=== Task objective ===
All of the records need to be retyped exactly, with no line dropped.

=== Given data ===
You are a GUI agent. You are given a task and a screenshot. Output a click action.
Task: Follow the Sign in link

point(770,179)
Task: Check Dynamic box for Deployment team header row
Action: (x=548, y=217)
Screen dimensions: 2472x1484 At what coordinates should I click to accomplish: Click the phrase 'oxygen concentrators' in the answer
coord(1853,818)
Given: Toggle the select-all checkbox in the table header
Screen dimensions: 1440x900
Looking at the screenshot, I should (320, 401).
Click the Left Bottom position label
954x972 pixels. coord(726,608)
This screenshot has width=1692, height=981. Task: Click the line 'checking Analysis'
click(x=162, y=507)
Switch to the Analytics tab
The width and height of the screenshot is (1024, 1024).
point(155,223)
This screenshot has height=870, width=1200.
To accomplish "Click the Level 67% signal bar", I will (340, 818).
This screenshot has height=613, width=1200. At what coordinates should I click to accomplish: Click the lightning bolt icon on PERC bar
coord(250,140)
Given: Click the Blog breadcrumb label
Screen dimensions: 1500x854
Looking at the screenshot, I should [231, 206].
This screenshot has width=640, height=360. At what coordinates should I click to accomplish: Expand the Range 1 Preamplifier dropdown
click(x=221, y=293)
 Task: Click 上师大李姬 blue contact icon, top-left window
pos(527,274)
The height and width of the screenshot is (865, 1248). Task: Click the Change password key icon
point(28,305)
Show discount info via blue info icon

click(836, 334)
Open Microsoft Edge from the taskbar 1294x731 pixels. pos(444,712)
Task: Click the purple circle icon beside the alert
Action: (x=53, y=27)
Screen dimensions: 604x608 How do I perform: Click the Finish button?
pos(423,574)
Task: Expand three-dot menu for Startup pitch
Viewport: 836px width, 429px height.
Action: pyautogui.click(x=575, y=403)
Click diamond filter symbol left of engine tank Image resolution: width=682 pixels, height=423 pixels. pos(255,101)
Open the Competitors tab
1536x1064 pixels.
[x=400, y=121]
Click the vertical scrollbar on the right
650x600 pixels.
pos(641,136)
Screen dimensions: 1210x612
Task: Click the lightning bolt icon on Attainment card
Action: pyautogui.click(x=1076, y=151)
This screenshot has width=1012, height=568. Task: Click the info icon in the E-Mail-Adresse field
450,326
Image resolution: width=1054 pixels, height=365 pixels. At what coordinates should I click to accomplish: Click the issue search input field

=== Expected answer ===
You are a GUI agent. You are given a task and a screenshot. Output a click action.
Task: Follow the Sign in link

point(770,179)
Task: Check Dynamic box for Deployment team header row
Action: (x=548, y=217)
Screen dimensions: 2472x1484 At what coordinates should I click to accomplish: Click the phrase 'oxygen concentrators' in the answer
coord(1853,818)
Given: Toggle the select-all checkbox in the table header
Screen dimensions: 1440x900
Looking at the screenshot, I should (320, 401).
Click the Left Bottom position label
954x972 pixels. coord(726,608)
This screenshot has width=1692, height=981. Task: Click the line 'checking Analysis'
click(x=162, y=507)
Switch to the Analytics tab
The width and height of the screenshot is (1024, 1024).
point(155,223)
This screenshot has height=870, width=1200.
To accomplish "Click the Level 67% signal bar", I will (340, 818).
This screenshot has height=613, width=1200. At what coordinates should I click to accomplish: Click the lightning bolt icon on PERC bar
coord(250,140)
Given: Click the Blog breadcrumb label
Screen dimensions: 1500x854
Looking at the screenshot, I should [231, 206].
This screenshot has width=640, height=360. At what coordinates should I click to accomplish: Expand the Range 1 Preamplifier dropdown
click(x=221, y=293)
 Task: Click 上师大李姬 blue contact icon, top-left window
pos(527,274)
The height and width of the screenshot is (865, 1248). Task: Click the Change password key icon
point(28,305)
Show discount info via blue info icon

click(836, 334)
Open Microsoft Edge from the taskbar 1294x731 pixels. pos(444,712)
Task: Click the purple circle icon beside the alert
Action: (x=53, y=27)
Screen dimensions: 604x608 How do I perform: Click the Finish button?
pos(423,574)
Task: Expand three-dot menu for Startup pitch
Viewport: 836px width, 429px height.
Action: pyautogui.click(x=575, y=403)
Click diamond filter symbol left of engine tank Image resolution: width=682 pixels, height=423 pixels. pos(255,101)
Open the Competitors tab
1536x1064 pixels.
[x=400, y=121]
Click the vertical scrollbar on the right
650x600 pixels.
pos(641,136)
Screen dimensions: 1210x612
Task: Click the lightning bolt icon on Attainment card
Action: pyautogui.click(x=1076, y=151)
This screenshot has width=1012, height=568. Task: Click the info icon in the E-Mail-Adresse field
450,326
Image resolution: width=1054 pixels, height=365 pixels. At what coordinates should I click to accomplish: Click the issue search input field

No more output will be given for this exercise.